Texte de la page.
((

Robert Linssen
Insuffisance de la compréhension intellectuelle des enseignements de Krishnamurti

Beaucoup de personnes écoutant Krishnamurti depuis plusieurs années sont étonnées et parfois déçues de la lenteur de la transformation effective de leur conscience dans le sens que leur suggère le penseur indien. Elles ont de ce dernier, une compréhension intellectuelle et théorique qui leur semble parfaite et s’étonnent, de ce fait, de se sentir parfois « piétiner » et rester, malgré tout, prisonnières des conditionnements, des limitations, des réactions étriquées de l’égo.

(Revue Être Libre, Numéro 262, Janvier-Février 1975)

Beaucoup de personnes écoutant Krishnamurti depuis plusieurs années sont étonnées et parfois déçues de la lenteur de la transformation effective de leur conscience dans le sens que leur suggère le penseur indien.

Elles ont de ce dernier, une compréhension intellectuelle et théorique qui leur semble parfaite et s’étonnent, de ce fait, de se sentir parfois « piétiner » et rester, malgré tout, prisonnières des conditionnements, des limitations, des réactions étriquées de l’égo.

Nous avons connu beaucoup de personnes sincères, qui, impatientes ou désespérées de la lenteur de leur transformation, ont estimé qu’il manquait à Krishnamurti un côté « pratique » ou « accessible ».

Certains se sont alors tournés vers ce qu’ils appellent « la pratique »… Pour les uns cela consiste en la récitation de « mantras » pour d’autres, le Za-Zen où toute l’importance du problème spirituel est mise sur les postures et la « position assise »… etc.

Pour Krishnamurti, la « pratique » ne se situe pas à ce niveau là, quoiqu’il pratique lui-même le yoga. Encore faut-il préciser qu’il le fait dans un tout autre esprit que la plupart.

La « pratique » essentielle consiste à dissoudre le mirage du « moi » à briser le rêve individuel et collectif des « égos », à ne plus agir dans le rêve et selon le rêve mais à se brancher directement sur la Réalité.

))

Exercices.
A - Dans le texte sur Krishnamurti, recopiez le passage qui va de "Certains se sont" jusqu'à "sur la Réalité." et remplacez-y "yoga" par "tai-chi".
B - Les affirmations suivantes concordent-elles avec le texte sur Krishnamurti ? Répondez par oui ou par non et citez les mots du texte qui tranchent. (i) Krishnamurti pratique lui-même le yoga. (ii) L'article a paru dans le numéro 262 de la revue Être Libre. (iii) Les personnes décrites jugent insuffisante leur compréhension intellectuelle de Krishnamurti.

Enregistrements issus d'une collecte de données
((

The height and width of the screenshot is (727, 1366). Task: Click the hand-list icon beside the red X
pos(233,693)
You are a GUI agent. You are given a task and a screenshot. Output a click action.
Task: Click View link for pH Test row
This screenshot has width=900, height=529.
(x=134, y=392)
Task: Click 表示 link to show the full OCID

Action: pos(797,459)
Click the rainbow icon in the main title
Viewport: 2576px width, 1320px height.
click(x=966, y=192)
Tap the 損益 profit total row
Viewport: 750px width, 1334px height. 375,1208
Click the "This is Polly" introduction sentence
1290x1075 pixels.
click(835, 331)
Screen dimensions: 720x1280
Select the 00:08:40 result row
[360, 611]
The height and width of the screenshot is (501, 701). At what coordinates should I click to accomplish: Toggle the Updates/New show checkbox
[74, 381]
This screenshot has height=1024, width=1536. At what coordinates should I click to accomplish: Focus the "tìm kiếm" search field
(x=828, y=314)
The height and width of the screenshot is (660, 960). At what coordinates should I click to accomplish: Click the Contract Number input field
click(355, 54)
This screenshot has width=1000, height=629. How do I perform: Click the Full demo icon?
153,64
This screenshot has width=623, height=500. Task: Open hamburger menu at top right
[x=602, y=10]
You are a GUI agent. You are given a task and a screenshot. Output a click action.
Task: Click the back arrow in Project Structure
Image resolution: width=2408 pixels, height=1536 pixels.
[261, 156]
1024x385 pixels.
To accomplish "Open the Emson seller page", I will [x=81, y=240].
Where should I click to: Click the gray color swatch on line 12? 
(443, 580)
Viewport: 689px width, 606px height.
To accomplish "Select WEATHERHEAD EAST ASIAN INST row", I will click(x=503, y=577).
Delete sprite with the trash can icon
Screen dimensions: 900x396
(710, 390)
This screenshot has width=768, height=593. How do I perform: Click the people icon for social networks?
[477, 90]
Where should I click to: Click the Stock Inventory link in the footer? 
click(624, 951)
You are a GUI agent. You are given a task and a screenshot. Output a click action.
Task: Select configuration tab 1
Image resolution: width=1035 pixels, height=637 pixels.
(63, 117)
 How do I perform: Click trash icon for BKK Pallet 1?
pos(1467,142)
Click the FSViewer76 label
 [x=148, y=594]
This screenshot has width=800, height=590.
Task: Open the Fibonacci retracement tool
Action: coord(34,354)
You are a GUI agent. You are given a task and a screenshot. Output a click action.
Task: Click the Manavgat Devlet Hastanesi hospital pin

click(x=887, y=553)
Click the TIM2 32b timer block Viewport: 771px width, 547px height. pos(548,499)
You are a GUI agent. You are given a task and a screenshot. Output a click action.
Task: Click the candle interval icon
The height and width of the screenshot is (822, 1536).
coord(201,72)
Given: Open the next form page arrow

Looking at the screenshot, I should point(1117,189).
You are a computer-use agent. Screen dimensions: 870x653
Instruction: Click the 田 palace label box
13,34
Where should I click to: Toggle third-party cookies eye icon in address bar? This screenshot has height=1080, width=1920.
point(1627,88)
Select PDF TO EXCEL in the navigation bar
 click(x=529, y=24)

))

Corrigés.
A -
Certains se sont alors tournés vers ce qu’ils appellent « la pratique »… Pour les uns cela consiste en la récitation de « mantras » pour d’autres, le Za-Zen où toute l’importance du problème spirituel est mise sur les postures et la « position assise »… etc.

Pour Krishnamurti, la « pratique » ne se situe pas à ce niveau là, quoiqu’il pratique lui-même le tai-chi. Encore faut-il préciser qu’il le fait dans un tout autre esprit que la plupart.

La « pratique » essentielle consiste à dissoudre le mirage du « moi » à briser le rêve individuel et collectif des « égos », à ne plus agir dans le rêve et selon le rêve mais à se brancher directement sur la Réalité.

B -
(i) Oui : « quoiqu’il pratique lui-même le yoga ».
(ii) Oui : « Revue Être Libre, Numéro 262 ».
(iii) Non : « une compréhension intellectuelle et théorique qui leur semble parfaite ».